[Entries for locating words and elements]
====

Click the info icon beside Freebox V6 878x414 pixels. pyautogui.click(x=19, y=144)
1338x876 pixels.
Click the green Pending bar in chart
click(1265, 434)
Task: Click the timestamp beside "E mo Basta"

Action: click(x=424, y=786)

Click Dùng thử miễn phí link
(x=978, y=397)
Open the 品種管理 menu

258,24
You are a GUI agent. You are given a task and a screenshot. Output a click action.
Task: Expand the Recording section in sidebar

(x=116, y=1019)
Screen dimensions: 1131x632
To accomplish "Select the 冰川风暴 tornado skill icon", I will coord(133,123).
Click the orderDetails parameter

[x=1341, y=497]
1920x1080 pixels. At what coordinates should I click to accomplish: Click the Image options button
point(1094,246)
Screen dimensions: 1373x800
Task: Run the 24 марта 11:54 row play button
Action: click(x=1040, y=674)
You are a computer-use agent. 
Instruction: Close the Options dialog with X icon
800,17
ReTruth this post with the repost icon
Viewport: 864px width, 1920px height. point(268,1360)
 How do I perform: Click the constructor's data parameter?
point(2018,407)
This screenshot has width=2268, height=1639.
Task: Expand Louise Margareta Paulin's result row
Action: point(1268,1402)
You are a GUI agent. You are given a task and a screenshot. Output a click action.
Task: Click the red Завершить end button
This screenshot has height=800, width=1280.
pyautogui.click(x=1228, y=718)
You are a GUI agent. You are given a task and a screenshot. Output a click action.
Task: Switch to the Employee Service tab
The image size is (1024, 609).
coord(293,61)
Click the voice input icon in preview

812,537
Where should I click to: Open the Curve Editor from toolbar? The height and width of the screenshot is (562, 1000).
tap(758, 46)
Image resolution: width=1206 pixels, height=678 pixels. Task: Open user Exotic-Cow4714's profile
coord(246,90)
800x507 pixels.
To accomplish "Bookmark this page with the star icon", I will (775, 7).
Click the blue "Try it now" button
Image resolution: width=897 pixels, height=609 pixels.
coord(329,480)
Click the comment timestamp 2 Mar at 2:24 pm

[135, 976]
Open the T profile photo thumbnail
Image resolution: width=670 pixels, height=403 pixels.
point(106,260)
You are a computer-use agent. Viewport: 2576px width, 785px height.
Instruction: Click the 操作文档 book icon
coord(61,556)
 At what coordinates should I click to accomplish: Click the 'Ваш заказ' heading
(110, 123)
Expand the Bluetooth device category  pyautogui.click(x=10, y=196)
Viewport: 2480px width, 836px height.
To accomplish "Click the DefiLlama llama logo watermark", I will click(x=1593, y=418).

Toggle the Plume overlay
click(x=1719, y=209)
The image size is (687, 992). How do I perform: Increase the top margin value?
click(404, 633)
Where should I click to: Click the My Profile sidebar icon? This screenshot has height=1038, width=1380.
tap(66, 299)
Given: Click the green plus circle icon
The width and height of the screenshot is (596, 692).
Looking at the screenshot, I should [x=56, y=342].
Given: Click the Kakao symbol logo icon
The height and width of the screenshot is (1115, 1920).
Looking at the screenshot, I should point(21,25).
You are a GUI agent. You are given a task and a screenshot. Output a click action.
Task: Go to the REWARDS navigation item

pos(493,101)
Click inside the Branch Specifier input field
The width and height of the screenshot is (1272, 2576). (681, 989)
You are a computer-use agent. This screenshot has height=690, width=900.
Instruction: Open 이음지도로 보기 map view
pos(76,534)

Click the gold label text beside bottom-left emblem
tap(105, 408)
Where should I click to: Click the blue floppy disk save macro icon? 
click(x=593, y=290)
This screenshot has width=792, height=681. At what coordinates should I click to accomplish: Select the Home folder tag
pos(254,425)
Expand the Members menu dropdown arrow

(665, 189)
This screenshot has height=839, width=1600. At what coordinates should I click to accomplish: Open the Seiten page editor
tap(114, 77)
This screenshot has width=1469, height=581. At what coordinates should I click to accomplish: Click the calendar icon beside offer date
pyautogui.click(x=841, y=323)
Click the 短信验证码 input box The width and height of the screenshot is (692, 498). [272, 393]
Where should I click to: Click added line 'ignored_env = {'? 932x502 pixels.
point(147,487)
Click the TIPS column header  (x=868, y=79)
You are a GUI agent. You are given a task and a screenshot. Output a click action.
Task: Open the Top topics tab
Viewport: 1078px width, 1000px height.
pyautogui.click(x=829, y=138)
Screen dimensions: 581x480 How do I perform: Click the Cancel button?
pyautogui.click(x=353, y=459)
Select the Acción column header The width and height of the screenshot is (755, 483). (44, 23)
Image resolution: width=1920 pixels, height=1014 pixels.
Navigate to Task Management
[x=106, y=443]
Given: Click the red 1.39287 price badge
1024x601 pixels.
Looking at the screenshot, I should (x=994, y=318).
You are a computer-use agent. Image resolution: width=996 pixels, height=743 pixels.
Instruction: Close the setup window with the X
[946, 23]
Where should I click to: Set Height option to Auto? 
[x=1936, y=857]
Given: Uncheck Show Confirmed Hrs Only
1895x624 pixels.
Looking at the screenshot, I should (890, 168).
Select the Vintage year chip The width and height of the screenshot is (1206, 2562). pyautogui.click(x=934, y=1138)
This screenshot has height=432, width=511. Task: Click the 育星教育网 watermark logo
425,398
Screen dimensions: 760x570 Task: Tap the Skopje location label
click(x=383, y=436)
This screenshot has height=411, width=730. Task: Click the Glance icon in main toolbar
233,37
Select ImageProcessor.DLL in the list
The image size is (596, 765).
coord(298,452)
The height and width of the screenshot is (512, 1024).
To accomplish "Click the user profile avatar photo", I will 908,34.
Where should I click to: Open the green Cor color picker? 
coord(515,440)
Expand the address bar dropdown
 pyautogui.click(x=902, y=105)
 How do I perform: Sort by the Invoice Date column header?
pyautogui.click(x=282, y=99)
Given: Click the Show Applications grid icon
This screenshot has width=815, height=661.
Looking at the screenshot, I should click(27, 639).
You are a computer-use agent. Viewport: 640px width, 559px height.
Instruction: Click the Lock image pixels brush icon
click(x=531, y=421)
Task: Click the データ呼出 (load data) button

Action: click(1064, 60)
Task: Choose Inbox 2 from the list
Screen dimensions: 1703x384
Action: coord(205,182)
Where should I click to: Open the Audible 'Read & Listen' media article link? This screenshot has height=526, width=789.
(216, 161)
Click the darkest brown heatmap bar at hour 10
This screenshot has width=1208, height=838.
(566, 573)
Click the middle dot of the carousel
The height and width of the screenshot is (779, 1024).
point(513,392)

====

* _PROBLEM_
Retype all of the records above line for line, with no changes.

* _COMPLETED TASK_
Click the info icon beside Freebox V6 878x414 pixels. pyautogui.click(x=19, y=144)
1338x876 pixels.
Click the green Pending bar in chart
click(1265, 434)
Task: Click the timestamp beside "E mo Basta"

Action: click(x=424, y=786)

Click Dùng thử miễn phí link
(x=978, y=397)
Open the 品種管理 menu

258,24
You are a GUI agent. You are given a task and a screenshot. Output a click action.
Task: Expand the Recording section in sidebar

(x=116, y=1019)
Screen dimensions: 1131x632
To accomplish "Select the 冰川风暴 tornado skill icon", I will coord(133,123).
Click the orderDetails parameter

[x=1341, y=497]
1920x1080 pixels. At what coordinates should I click to accomplish: Click the Image options button
point(1094,246)
Screen dimensions: 1373x800
Task: Run the 24 марта 11:54 row play button
Action: click(x=1040, y=674)
You are a computer-use agent. 
Instruction: Close the Options dialog with X icon
800,17
ReTruth this post with the repost icon
Viewport: 864px width, 1920px height. point(268,1360)
 How do I perform: Click the constructor's data parameter?
point(2018,407)
This screenshot has width=2268, height=1639.
Task: Expand Louise Margareta Paulin's result row
Action: point(1268,1402)
You are a GUI agent. You are given a task and a screenshot. Output a click action.
Task: Click the red Завершить end button
This screenshot has height=800, width=1280.
pyautogui.click(x=1228, y=718)
You are a GUI agent. You are given a task and a screenshot. Output a click action.
Task: Switch to the Employee Service tab
The image size is (1024, 609).
coord(293,61)
Click the voice input icon in preview

812,537
Where should I click to: Open the Curve Editor from toolbar? The height and width of the screenshot is (562, 1000).
tap(758, 46)
Image resolution: width=1206 pixels, height=678 pixels. Task: Open user Exotic-Cow4714's profile
coord(246,90)
800x507 pixels.
To accomplish "Bookmark this page with the star icon", I will (775, 7).
Click the blue "Try it now" button
Image resolution: width=897 pixels, height=609 pixels.
coord(329,480)
Click the comment timestamp 2 Mar at 2:24 pm

[135, 976]
Open the T profile photo thumbnail
Image resolution: width=670 pixels, height=403 pixels.
point(106,260)
You are a computer-use agent. Viewport: 2576px width, 785px height.
Instruction: Click the 操作文档 book icon
coord(61,556)
 At what coordinates should I click to accomplish: Click the 'Ваш заказ' heading
(110, 123)
Expand the Bluetooth device category  pyautogui.click(x=10, y=196)
Viewport: 2480px width, 836px height.
To accomplish "Click the DefiLlama llama logo watermark", I will click(x=1593, y=418).

Toggle the Plume overlay
click(x=1719, y=209)
The image size is (687, 992). How do I perform: Increase the top margin value?
click(404, 633)
Where should I click to: Click the My Profile sidebar icon? This screenshot has height=1038, width=1380.
tap(66, 299)
Given: Click the green plus circle icon
The width and height of the screenshot is (596, 692).
Looking at the screenshot, I should [x=56, y=342].
Given: Click the Kakao symbol logo icon
The height and width of the screenshot is (1115, 1920).
Looking at the screenshot, I should point(21,25).
You are a GUI agent. You are given a task and a screenshot. Output a click action.
Task: Go to the REWARDS navigation item

pos(493,101)
Click inside the Branch Specifier input field
The width and height of the screenshot is (1272, 2576). (681, 989)
You are a computer-use agent. This screenshot has height=690, width=900.
Instruction: Open 이음지도로 보기 map view
pos(76,534)

Click the gold label text beside bottom-left emblem
tap(105, 408)
Where should I click to: Click the blue floppy disk save macro icon? 
click(x=593, y=290)
This screenshot has width=792, height=681. At what coordinates should I click to accomplish: Select the Home folder tag
pos(254,425)
Expand the Members menu dropdown arrow

(665, 189)
This screenshot has height=839, width=1600. At what coordinates should I click to accomplish: Open the Seiten page editor
tap(114, 77)
This screenshot has width=1469, height=581. At what coordinates should I click to accomplish: Click the calendar icon beside offer date
pyautogui.click(x=841, y=323)
Click the 短信验证码 input box The width and height of the screenshot is (692, 498). [272, 393]
Where should I click to: Click added line 'ignored_env = {'? 932x502 pixels.
point(147,487)
Click the TIPS column header  (x=868, y=79)
You are a GUI agent. You are given a task and a screenshot. Output a click action.
Task: Open the Top topics tab
Viewport: 1078px width, 1000px height.
pyautogui.click(x=829, y=138)
Screen dimensions: 581x480 How do I perform: Click the Cancel button?
pyautogui.click(x=353, y=459)
Select the Acción column header The width and height of the screenshot is (755, 483). (44, 23)
Image resolution: width=1920 pixels, height=1014 pixels.
Navigate to Task Management
[x=106, y=443]
Given: Click the red 1.39287 price badge
1024x601 pixels.
Looking at the screenshot, I should (x=994, y=318).
You are a computer-use agent. Image resolution: width=996 pixels, height=743 pixels.
Instruction: Close the setup window with the X
[946, 23]
Where should I click to: Set Height option to Auto? 
[x=1936, y=857]
Given: Uncheck Show Confirmed Hrs Only
1895x624 pixels.
Looking at the screenshot, I should (890, 168).
Select the Vintage year chip The width and height of the screenshot is (1206, 2562). pyautogui.click(x=934, y=1138)
This screenshot has height=432, width=511. Task: Click the 育星教育网 watermark logo
425,398
Screen dimensions: 760x570 Task: Tap the Skopje location label
click(x=383, y=436)
This screenshot has height=411, width=730. Task: Click the Glance icon in main toolbar
233,37
Select ImageProcessor.DLL in the list
The image size is (596, 765).
coord(298,452)
The height and width of the screenshot is (512, 1024).
To accomplish "Click the user profile avatar photo", I will 908,34.
Where should I click to: Open the green Cor color picker? 
coord(515,440)
Expand the address bar dropdown
 pyautogui.click(x=902, y=105)
 How do I perform: Sort by the Invoice Date column header?
pyautogui.click(x=282, y=99)
Given: Click the Show Applications grid icon
This screenshot has width=815, height=661.
Looking at the screenshot, I should click(27, 639).
You are a computer-use agent. Viewport: 640px width, 559px height.
Instruction: Click the Lock image pixels brush icon
click(x=531, y=421)
Task: Click the データ呼出 (load data) button

Action: click(1064, 60)
Task: Choose Inbox 2 from the list
Screen dimensions: 1703x384
Action: coord(205,182)
Where should I click to: Open the Audible 'Read & Listen' media article link? This screenshot has height=526, width=789.
(216, 161)
Click the darkest brown heatmap bar at hour 10
This screenshot has width=1208, height=838.
(566, 573)
Click the middle dot of the carousel
The height and width of the screenshot is (779, 1024).
point(513,392)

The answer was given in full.